• **Exercise brief**
Pick out each line of the records in which the word "options" appears.
══ Exercise data
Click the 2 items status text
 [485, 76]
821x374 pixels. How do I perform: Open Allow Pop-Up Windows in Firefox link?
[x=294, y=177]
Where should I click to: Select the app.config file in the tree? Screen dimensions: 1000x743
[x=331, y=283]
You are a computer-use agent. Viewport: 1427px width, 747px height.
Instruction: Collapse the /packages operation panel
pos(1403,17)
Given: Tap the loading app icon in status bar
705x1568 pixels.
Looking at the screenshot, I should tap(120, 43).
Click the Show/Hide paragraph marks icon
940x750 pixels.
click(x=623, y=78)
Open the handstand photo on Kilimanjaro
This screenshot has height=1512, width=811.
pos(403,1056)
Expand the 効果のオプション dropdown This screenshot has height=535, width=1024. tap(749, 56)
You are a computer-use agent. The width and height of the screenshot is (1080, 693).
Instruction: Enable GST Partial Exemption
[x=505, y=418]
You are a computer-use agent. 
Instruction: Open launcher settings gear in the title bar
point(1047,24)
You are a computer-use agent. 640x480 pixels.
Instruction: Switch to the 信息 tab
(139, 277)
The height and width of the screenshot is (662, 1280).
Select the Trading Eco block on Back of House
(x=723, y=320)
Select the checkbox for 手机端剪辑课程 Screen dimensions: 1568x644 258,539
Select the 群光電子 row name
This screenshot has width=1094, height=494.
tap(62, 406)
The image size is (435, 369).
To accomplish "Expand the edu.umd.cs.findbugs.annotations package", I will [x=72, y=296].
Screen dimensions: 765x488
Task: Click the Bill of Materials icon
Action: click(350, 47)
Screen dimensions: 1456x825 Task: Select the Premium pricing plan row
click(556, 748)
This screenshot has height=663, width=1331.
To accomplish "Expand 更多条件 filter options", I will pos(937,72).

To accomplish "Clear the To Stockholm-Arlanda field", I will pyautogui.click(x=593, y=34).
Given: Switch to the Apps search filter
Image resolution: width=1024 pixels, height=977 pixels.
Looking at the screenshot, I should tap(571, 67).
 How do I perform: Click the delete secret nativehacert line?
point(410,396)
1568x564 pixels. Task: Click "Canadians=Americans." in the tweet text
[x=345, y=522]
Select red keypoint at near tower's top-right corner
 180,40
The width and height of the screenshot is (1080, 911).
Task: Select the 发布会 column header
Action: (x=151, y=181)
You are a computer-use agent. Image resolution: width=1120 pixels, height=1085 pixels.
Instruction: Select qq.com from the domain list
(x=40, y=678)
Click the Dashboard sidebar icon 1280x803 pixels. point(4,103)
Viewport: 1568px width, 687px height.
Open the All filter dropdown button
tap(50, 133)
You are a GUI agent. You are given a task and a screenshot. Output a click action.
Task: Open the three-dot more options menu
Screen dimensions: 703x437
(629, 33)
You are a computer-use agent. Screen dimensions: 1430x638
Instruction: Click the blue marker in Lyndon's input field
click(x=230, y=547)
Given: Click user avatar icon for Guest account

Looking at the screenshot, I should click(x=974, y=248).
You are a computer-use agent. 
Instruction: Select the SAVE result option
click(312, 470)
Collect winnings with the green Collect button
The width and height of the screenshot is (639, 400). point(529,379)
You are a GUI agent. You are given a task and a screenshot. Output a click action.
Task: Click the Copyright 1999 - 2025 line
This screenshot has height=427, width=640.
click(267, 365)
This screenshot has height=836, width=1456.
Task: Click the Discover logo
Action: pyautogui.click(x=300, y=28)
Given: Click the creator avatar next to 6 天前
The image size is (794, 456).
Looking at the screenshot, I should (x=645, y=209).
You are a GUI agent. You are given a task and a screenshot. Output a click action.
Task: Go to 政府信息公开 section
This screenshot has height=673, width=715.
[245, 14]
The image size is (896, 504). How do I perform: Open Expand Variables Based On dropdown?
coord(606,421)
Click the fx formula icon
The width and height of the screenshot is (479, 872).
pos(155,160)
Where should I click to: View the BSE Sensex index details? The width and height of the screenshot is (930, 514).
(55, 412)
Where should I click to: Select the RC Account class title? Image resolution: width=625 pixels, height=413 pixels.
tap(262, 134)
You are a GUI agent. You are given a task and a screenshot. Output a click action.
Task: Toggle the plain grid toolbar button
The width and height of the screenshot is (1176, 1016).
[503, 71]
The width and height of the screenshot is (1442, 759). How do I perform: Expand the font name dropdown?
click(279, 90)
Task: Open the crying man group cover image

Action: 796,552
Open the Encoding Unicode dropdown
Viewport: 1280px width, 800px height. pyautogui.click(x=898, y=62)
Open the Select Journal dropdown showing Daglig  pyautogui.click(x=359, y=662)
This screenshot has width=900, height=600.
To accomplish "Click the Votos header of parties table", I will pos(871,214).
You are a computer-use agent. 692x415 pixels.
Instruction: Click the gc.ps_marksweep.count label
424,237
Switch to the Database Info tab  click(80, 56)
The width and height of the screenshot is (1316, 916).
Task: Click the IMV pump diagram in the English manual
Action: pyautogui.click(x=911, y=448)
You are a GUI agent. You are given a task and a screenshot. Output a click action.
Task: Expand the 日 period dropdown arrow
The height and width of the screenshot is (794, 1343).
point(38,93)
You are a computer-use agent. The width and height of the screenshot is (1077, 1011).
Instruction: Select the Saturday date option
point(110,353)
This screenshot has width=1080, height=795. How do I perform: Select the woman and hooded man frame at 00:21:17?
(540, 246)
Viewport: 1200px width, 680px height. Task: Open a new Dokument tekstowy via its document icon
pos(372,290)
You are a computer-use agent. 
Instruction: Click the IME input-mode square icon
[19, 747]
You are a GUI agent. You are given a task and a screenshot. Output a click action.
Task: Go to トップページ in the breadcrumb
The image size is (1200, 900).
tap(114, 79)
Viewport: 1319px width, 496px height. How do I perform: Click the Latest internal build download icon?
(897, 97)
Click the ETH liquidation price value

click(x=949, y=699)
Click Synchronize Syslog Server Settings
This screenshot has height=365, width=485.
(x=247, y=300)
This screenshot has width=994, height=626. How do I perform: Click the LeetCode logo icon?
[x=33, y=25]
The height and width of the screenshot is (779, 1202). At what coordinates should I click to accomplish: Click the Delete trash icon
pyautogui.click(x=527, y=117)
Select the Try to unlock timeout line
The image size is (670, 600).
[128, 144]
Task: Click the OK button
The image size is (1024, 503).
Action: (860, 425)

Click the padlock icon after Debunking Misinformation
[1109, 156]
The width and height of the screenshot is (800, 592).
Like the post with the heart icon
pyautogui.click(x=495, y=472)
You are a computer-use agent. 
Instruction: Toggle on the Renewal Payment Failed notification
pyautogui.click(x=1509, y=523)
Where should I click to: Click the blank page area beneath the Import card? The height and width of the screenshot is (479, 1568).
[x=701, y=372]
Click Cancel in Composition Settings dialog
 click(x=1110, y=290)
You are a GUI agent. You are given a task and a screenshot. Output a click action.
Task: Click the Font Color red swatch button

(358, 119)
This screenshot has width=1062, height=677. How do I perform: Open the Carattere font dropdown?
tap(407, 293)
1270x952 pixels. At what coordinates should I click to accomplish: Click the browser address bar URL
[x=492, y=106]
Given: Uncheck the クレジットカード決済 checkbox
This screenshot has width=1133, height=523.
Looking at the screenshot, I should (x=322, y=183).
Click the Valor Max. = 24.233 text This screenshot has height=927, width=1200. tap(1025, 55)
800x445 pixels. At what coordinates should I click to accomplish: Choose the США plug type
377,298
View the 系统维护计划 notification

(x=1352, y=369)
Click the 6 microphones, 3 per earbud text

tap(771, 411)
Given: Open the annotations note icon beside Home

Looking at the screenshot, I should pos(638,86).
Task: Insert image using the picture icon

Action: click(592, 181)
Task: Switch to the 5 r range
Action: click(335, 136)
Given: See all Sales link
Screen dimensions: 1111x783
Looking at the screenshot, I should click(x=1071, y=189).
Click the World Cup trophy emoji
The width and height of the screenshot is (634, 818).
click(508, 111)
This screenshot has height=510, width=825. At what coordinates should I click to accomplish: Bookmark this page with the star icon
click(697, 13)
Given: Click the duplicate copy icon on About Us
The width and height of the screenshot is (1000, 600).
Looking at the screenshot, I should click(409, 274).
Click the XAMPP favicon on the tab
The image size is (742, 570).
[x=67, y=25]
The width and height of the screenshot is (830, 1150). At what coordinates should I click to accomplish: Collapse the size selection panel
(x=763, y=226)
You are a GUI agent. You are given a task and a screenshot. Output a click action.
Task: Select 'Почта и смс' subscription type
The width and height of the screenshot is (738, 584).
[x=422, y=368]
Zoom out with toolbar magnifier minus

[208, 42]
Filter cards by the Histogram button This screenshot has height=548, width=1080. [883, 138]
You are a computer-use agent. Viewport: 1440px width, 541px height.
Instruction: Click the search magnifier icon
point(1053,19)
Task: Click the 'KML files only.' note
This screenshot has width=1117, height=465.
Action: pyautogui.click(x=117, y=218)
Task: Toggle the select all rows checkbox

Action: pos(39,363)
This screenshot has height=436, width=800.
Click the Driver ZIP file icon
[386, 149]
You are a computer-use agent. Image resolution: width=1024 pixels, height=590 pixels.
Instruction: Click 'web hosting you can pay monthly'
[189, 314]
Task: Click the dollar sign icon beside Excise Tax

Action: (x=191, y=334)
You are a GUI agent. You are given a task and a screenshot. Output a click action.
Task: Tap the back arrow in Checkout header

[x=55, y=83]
════
• **Exercise output**
To accomplish "Expand 更多条件 filter options", I will pos(937,72).
Task: Open the three-dot more options menu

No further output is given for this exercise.